▸ **SOURCE DOCUMENT**:
· · ·
It can also be said that she is a kind of “plant whisperer” -- the plants call out to her - and perhaps lead her to create such original and breathtaking designs. This ability is what gives Kiku its breathtaking quality. But I’m getting a bit ahead of things.
Let’s start with how the show evolved.

Remember - when viewing the images or strolling the show that the displays -- with their hundreds of blossoms -- are each growing from one - that’s right - one plant! Look in the pot or under the cascade and you will see the single stem.
See the single stem 
You still won’t believe it - but it’s true.
It’s like that Groucho Marx line: “Who are you going to believe, me or your lying eyes?”

According to NYBG, “For several years, kiku expert Kodai Nakazawa, oversaw the intricate training of the chrysanthemums at The New York Botanical Garden along with Yukie Kurashina.
A few modern forms, such as ‘Butterfly’ and ‘Bridge,’ are included in this year’s exhibition, building on some of the experimental shapes that Kodai practiced while at NYBG.

Today, Kodai is back in Japan, raising a family and enjoying success as one of the country’s greatest chrysanthemum masters. He was recently rewarded for his years of discipline and artistry with the recognition of becoming the kiku chief at Shinjuku Gyoen National Garden, one of the premier destinations for chrysanthemum-lovers around the world.”

Fran says the Conservatory is a challenging space. Further she and the team looked to design the show utilizing plants in the same kiku traditional design - yet, “We wanted to change it up.”
The contemporary interpretation on display or “Kiku with a Modern Twist” at NYBG can best be seen in the center stage show stopper.
Fran and team raised up the Ozukuri Thousand Bloom in its traditional wooden sekidai container -- in an almost altar-like setting.
The astonishing dome of blooms is surrounded on all four sides by single stem mums in both pink and yellow colors that later double up on stem - all to create a checker box-inspired plant pattern. Fronting the “altar” is a checkerboard bluestone pattern interspersed with grey stones, planted with mini ornamental grass: the diminutive Corynephorus canescens, Spiky Blue ™ .
I’m stealing this look, by the way -- love the stone and plant combo. I think this can be an exhilarating path design or focal point, as is seen here.
· · ·
▸ **DATA SECTION**:
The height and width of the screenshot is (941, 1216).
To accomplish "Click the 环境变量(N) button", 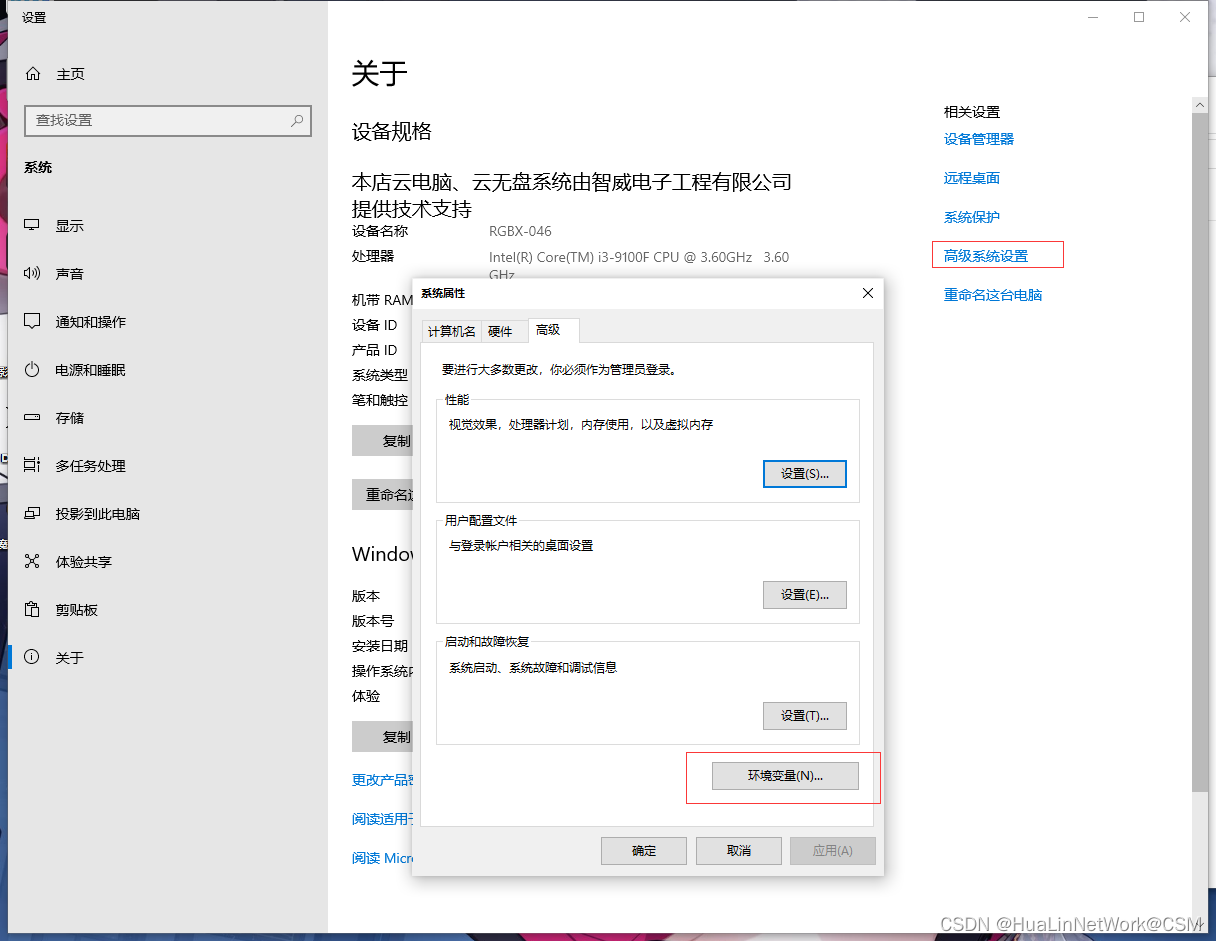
· · ·
▸ **YOUR INSTRUCTIONS**: Please answer this from the kiku show article: at which garden did Kodai Nakazawa become kiku chief?

▸ **FINAL ANSWER**: Shinjuku Gyoen National Garden